World Health Organization Director-General Tedros Adhanom Ghebreyesus visited hospitals in Kabul on Tuesday in the organization’s first high-level visit to Afghanistan since the Taliban took control of country.
The first African to lead the WHO accompanied the group’s director for the Eastern Mediterranean, Dr Ahmed Al Mandhari, to meet with Taliban leaders, health workers and their own staff in the country, as well as visit a hospital. They also thanked the countries still contributing aid to Afghanistan during Dr Tedros’ visit on Tuesday, including the United Arab Emirates, Qatar and Pakistan.
“We applaud the continued support facilitated by Qatar, Pakistan, United Arab Emirates, the World Food Program and United Nations partners, with this support, we managed to deliver eight separate shipments of drugs and medical supplies to the country, “Dr Al-Mandhari tweeted on Tuesday.
The couple called on the Afghan health system to remain neutral and out of conflict, and pledged that the WHO would continue its work in the region.
“We must act now to protect the Afghan health system which is already fragile and has been deeply affected by recent insecurity,” said Dr Al Mandhari.
The country, taken over by the Taliban just over a month ago, now faces shortages of cash and medical supplies, disruptions in the response to Covid-19 and a drop in vaccinations against other diseases like polio.
Many international organizations and governments withdrew funding, which accounts for around 40 percent of the country’s gross domestic product, for fear that the money would fall into the hands of the Taliban. Even before the Taliban seized Kabul on August 15, 47 percent of the population lived in poverty, according to the Asian Development Bank, and a third survived on the equivalent of $ 1.90 a day.
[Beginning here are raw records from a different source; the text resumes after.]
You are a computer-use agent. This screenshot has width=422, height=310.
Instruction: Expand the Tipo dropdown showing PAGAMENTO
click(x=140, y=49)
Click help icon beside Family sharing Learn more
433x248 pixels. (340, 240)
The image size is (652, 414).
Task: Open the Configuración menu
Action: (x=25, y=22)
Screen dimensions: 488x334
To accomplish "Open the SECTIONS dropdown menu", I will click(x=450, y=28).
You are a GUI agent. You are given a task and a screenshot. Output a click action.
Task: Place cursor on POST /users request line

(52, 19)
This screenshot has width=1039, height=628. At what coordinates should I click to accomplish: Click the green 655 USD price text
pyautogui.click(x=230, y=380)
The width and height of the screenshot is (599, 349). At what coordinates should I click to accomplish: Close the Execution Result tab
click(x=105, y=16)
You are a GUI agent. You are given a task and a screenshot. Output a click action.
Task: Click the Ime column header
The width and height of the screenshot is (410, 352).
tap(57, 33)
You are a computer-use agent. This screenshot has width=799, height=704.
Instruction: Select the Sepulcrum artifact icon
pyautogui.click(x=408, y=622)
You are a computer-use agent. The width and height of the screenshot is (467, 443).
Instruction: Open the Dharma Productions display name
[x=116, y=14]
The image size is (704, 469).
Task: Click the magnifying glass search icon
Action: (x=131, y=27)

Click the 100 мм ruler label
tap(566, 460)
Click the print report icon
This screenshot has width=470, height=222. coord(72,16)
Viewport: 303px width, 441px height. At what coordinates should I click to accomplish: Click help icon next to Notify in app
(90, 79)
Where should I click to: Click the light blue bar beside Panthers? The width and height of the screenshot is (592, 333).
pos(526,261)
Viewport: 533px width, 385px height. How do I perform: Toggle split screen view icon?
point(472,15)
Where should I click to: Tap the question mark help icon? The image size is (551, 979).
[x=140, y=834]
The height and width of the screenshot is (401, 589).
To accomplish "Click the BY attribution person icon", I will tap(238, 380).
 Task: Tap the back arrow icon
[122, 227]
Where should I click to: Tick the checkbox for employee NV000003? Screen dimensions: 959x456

Dr Tedros said the lack of funding had an impact on medical care, including the treatment of victims of the August 26 suicide bombing outside Kabul airport, which killed 60 people and injured many more people crowded for places on evacuation flights in the early days of the Taliban. to resume.
“I was heartbroken when I heard that the nurses, who worked day and night, had not received a salary for three months. They do the most valuable work in the most difficult circumstances – saving lives! He said on Twitter after visiting the Wazir Mohammad Akbar Khan National Hospital in the capital.
“Health is a service that must be continued at all times. If the Afghan health system collapses, the tragedy will be worse and many more lives will be lost. We can prevent this from happening, together.
The Taliban have shown little sign of adopting the reforms they promised to differentiate their 1996-2001 regime from today, including allowing women to work and study.
“The Taliban will have to make a choice between money or isolation, but we expect very little of them,” an EU diplomat told Reuters. “Today there are no signals.”
Update: September 21, 2021, 4:42 p.m.